My point is a technical one about the way that this amendment is drafted. I do not think that imposing this liability in guidance is the right way to go about it. Guidance is not normally legally binding. Those to whom it is addressed have to have regard to it, simply—even if it is laid before Parliament with a stronger procedure, as I think the Government are proposing. In my view, the right way to do it is by an amendment to Section 33(8) and (9) of the Environmental Protection Act, where the penalties for the offence are set out. That would be the correct place to put it. That is the approach taken in Amendment 19, tabled by the noble Lord, Lord Davies of Gower. While I strongly support the amendment, and would vote for it in any Division, I think the way it is drafted is not quite right.

Lord Cromwell Portrait Lord Cromwell (CB)
- View Speech - Hansard - - - Excerpts

My Lords, I declare an interest as a director of a farming company that is regularly the victim of fly-tipping of various scales.

I agree absolutely with every word that the noble Viscount shared with us a little while ago. I would add that the waste, often toxic waste, piled up on land is getting into the watercourses. This is a serious issue. Very often, landowners, even if they have the wherewithal to finance its removal, which many of them do not, do not have the technical expertise to deal with toxic waste. I spoke about this in Committee, so I am not going to go on in great detail, but it is a huge problem and every day it is getting worse.

The current legislation, which I have probed through Written Questions, is absolutely clear that the local authorities have no responsibility currently to do anything to assist, either through punitive legislation, assisting in the clean-up or by financially supporting those who are trying to do the clean-up. There is no support at all. We cannot allow this to continue. These amendments are a good start in the right direction.
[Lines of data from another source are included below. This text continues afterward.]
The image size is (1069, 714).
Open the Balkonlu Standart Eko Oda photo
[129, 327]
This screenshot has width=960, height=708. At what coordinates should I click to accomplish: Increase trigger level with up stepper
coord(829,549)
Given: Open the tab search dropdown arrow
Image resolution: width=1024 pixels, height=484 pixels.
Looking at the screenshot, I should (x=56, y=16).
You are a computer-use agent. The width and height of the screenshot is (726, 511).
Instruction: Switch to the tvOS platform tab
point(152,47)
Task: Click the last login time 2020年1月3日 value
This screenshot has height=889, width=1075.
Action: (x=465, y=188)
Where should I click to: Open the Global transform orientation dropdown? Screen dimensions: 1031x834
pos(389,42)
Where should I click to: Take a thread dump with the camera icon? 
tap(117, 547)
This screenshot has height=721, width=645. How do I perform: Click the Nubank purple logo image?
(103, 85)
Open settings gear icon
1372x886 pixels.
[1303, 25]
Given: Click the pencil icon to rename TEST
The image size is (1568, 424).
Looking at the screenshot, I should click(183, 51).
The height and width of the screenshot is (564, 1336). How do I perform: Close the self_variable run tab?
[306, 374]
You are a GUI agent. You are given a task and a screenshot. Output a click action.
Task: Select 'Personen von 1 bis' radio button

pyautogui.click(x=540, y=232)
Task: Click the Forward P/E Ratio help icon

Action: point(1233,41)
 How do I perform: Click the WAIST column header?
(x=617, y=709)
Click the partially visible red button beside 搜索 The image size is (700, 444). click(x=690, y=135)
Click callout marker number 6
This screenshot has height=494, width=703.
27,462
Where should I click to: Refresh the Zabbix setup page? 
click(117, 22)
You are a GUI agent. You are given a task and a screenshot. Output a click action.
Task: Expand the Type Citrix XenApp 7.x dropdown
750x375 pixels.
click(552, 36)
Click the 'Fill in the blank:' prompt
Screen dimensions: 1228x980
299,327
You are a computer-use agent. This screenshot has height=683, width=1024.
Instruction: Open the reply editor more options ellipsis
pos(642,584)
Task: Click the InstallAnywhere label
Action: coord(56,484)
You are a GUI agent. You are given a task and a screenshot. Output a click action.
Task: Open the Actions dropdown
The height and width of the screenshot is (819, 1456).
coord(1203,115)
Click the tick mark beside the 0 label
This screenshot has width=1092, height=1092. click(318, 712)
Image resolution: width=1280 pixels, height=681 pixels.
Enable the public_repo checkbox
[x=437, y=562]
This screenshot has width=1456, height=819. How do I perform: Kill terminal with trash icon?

To illustrate that, I will share one experience that I had. On a farm track, a large amount of building materials and other unpleasant items was tipped out of a truck. The perpetrators were so confident of not being caught or punished that they even threw on the pile the parking ticket that they had got earlier that day with the registration number. I called the police, who, to their credit, came out; we looked at it together, and afterwards I spent the weekend clearing it up. I showed the parking ticket to the policeman, who said, “Yes, that’s all very helpful, but I am not going to tell you whose vehicle it is in case you do something. I can assure you that, if we were to contact the people whose vehicle this is, they will simply say, ‘A lot of people drive that truck; it wasn’t me. I don’t know who it was; all sorts of people drive it’, and nothing will happen”. No further action was taken. That is one tiny example of the sort of things that people in rural areas face with waste, which is mainly generated in cities and simply taken out into the countryside and dumped with complete impunity.